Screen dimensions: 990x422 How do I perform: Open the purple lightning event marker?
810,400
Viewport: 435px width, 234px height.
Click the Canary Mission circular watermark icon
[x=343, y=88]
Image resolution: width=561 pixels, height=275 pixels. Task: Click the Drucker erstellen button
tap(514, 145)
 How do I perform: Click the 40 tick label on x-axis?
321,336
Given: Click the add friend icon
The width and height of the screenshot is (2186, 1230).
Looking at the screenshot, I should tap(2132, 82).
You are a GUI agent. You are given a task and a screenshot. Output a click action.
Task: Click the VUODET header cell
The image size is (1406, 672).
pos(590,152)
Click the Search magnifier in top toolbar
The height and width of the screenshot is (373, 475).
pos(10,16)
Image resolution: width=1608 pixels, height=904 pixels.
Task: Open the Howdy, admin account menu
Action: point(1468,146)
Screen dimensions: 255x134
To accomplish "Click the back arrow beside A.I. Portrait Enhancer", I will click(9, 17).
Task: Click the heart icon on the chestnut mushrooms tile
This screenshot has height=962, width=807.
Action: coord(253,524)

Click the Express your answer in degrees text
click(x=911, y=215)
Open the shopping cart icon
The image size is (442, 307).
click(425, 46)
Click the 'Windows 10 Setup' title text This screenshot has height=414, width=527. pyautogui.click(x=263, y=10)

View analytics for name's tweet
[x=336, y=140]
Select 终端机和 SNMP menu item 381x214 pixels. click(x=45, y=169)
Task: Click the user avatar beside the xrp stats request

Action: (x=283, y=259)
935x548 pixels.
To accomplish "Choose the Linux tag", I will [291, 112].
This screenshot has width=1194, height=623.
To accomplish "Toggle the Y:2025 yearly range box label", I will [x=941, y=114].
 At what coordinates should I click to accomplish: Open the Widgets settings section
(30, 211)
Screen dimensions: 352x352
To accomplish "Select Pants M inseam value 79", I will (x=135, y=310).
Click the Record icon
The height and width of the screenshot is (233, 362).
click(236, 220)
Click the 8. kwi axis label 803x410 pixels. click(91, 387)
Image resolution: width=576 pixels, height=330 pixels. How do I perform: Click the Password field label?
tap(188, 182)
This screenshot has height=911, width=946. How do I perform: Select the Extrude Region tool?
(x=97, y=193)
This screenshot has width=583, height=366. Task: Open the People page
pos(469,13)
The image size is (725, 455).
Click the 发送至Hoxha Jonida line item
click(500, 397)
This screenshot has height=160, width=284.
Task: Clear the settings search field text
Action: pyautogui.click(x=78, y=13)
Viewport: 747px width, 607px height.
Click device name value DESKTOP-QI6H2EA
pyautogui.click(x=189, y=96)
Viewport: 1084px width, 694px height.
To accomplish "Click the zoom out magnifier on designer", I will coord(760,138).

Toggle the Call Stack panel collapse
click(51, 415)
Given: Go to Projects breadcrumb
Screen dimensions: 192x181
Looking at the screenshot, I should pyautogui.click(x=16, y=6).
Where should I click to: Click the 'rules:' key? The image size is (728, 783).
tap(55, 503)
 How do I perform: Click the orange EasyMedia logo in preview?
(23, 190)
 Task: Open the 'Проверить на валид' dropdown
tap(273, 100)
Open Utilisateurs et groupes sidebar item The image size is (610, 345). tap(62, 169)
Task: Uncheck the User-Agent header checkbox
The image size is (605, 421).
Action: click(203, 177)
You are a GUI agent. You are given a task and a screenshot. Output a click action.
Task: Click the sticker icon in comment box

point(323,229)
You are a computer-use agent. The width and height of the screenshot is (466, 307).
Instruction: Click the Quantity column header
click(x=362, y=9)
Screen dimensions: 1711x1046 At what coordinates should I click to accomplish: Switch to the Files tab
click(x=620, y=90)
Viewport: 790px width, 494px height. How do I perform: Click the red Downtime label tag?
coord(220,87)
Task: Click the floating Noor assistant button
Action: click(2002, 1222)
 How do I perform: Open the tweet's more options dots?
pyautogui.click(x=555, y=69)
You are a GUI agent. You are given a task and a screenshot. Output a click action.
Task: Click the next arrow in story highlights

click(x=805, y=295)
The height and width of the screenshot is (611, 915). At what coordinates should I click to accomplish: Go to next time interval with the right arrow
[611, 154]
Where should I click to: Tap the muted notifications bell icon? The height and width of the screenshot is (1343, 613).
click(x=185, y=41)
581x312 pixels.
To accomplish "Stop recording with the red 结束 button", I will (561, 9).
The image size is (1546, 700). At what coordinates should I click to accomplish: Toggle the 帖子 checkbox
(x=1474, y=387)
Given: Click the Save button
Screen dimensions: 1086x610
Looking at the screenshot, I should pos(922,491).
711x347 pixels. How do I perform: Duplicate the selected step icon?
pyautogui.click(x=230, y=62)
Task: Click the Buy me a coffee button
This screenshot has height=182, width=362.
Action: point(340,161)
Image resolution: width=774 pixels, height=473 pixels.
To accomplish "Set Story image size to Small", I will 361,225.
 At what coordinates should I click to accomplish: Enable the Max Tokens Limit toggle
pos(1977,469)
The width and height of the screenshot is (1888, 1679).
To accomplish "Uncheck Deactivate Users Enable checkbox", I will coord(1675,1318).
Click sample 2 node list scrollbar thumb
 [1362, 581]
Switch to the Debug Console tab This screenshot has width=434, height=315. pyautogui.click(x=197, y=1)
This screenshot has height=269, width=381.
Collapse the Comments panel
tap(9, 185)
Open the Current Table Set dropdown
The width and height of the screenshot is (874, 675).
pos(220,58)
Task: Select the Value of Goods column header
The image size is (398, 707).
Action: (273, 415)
^^^^^^^^
**Challenge**
Copy every item above verbatim, with no alterations to wording, numbers, or punctuation.

**Right answer**
Screen dimensions: 990x422 How do I perform: Open the purple lightning event marker?
810,400
Viewport: 435px width, 234px height.
Click the Canary Mission circular watermark icon
[x=343, y=88]
Image resolution: width=561 pixels, height=275 pixels. Task: Click the Drucker erstellen button
tap(514, 145)
 How do I perform: Click the 40 tick label on x-axis?
321,336
Given: Click the add friend icon
The width and height of the screenshot is (2186, 1230).
Looking at the screenshot, I should tap(2132, 82).
You are a GUI agent. You are given a task and a screenshot. Output a click action.
Task: Click the VUODET header cell
The image size is (1406, 672).
pos(590,152)
Click the Search magnifier in top toolbar
The height and width of the screenshot is (373, 475).
pos(10,16)
Image resolution: width=1608 pixels, height=904 pixels.
Task: Open the Howdy, admin account menu
Action: point(1468,146)
Screen dimensions: 255x134
To accomplish "Click the back arrow beside A.I. Portrait Enhancer", I will click(9, 17).
Task: Click the heart icon on the chestnut mushrooms tile
This screenshot has height=962, width=807.
Action: coord(253,524)

Click the Express your answer in degrees text
click(x=911, y=215)
Open the shopping cart icon
The image size is (442, 307).
click(425, 46)
Click the 'Windows 10 Setup' title text This screenshot has height=414, width=527. pyautogui.click(x=263, y=10)

View analytics for name's tweet
[x=336, y=140]
Select 终端机和 SNMP menu item 381x214 pixels. click(x=45, y=169)
Task: Click the user avatar beside the xrp stats request

Action: (x=283, y=259)
935x548 pixels.
To accomplish "Choose the Linux tag", I will [291, 112].
This screenshot has width=1194, height=623.
To accomplish "Toggle the Y:2025 yearly range box label", I will [x=941, y=114].
 At what coordinates should I click to accomplish: Open the Widgets settings section
(30, 211)
Screen dimensions: 352x352
To accomplish "Select Pants M inseam value 79", I will (x=135, y=310).
Click the Record icon
The height and width of the screenshot is (233, 362).
click(236, 220)
Click the 8. kwi axis label 803x410 pixels. click(91, 387)
Image resolution: width=576 pixels, height=330 pixels. How do I perform: Click the Password field label?
tap(188, 182)
This screenshot has height=911, width=946. How do I perform: Select the Extrude Region tool?
(x=97, y=193)
This screenshot has width=583, height=366. Task: Open the People page
pos(469,13)
The image size is (725, 455).
Click the 发送至Hoxha Jonida line item
click(500, 397)
This screenshot has height=160, width=284.
Task: Clear the settings search field text
Action: pyautogui.click(x=78, y=13)
Viewport: 747px width, 607px height.
Click device name value DESKTOP-QI6H2EA
pyautogui.click(x=189, y=96)
Viewport: 1084px width, 694px height.
To accomplish "Click the zoom out magnifier on designer", I will coord(760,138).

Toggle the Call Stack panel collapse
click(51, 415)
Given: Go to Projects breadcrumb
Screen dimensions: 192x181
Looking at the screenshot, I should pyautogui.click(x=16, y=6).
Where should I click to: Click the 'rules:' key? The image size is (728, 783).
tap(55, 503)
 How do I perform: Click the orange EasyMedia logo in preview?
(23, 190)
 Task: Open the 'Проверить на валид' dropdown
tap(273, 100)
Open Utilisateurs et groupes sidebar item The image size is (610, 345). tap(62, 169)
Task: Uncheck the User-Agent header checkbox
The image size is (605, 421).
Action: click(203, 177)
You are a GUI agent. You are given a task and a screenshot. Output a click action.
Task: Click the sticker icon in comment box

point(323,229)
You are a computer-use agent. The width and height of the screenshot is (466, 307).
Instruction: Click the Quantity column header
click(x=362, y=9)
Screen dimensions: 1711x1046 At what coordinates should I click to accomplish: Switch to the Files tab
click(x=620, y=90)
Viewport: 790px width, 494px height. How do I perform: Click the red Downtime label tag?
coord(220,87)
Task: Click the floating Noor assistant button
Action: click(2002, 1222)
 How do I perform: Open the tweet's more options dots?
pyautogui.click(x=555, y=69)
You are a GUI agent. You are given a task and a screenshot. Output a click action.
Task: Click the next arrow in story highlights

click(x=805, y=295)
The height and width of the screenshot is (611, 915). At what coordinates should I click to accomplish: Go to next time interval with the right arrow
[611, 154]
Where should I click to: Tap the muted notifications bell icon? The height and width of the screenshot is (1343, 613).
click(x=185, y=41)
581x312 pixels.
To accomplish "Stop recording with the red 结束 button", I will (561, 9).
The image size is (1546, 700). At what coordinates should I click to accomplish: Toggle the 帖子 checkbox
(x=1474, y=387)
Given: Click the Save button
Screen dimensions: 1086x610
Looking at the screenshot, I should pos(922,491).
711x347 pixels. How do I perform: Duplicate the selected step icon?
pyautogui.click(x=230, y=62)
Task: Click the Buy me a coffee button
This screenshot has height=182, width=362.
Action: point(340,161)
Image resolution: width=774 pixels, height=473 pixels.
To accomplish "Set Story image size to Small", I will 361,225.
 At what coordinates should I click to accomplish: Enable the Max Tokens Limit toggle
pos(1977,469)
The width and height of the screenshot is (1888, 1679).
To accomplish "Uncheck Deactivate Users Enable checkbox", I will coord(1675,1318).
Click sample 2 node list scrollbar thumb
 [1362, 581]
Switch to the Debug Console tab This screenshot has width=434, height=315. pyautogui.click(x=197, y=1)
This screenshot has height=269, width=381.
Collapse the Comments panel
tap(9, 185)
Open the Current Table Set dropdown
The width and height of the screenshot is (874, 675).
pos(220,58)
Task: Select the Value of Goods column header
The image size is (398, 707).
Action: (273, 415)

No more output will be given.